ASSIGNMENT: What lines of the material hold the string "screenshot"? Pull each of them out.

INPUT MATERIAL:
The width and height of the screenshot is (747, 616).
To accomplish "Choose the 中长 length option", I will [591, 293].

* * *

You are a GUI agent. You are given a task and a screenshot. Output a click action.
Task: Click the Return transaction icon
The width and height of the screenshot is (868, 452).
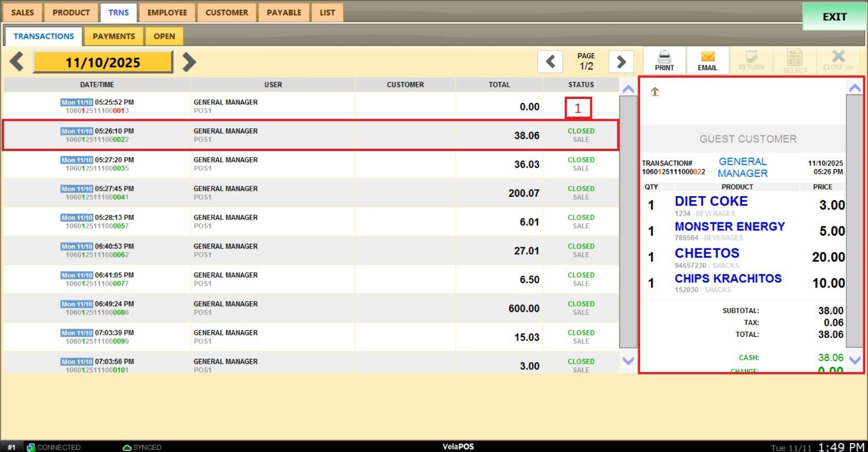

RESPONSE AREA:
The width and height of the screenshot is (747, 616).
You are a GUI agent. You are given a task and a screenshot. Output a click action.
The width and height of the screenshot is (868, 452).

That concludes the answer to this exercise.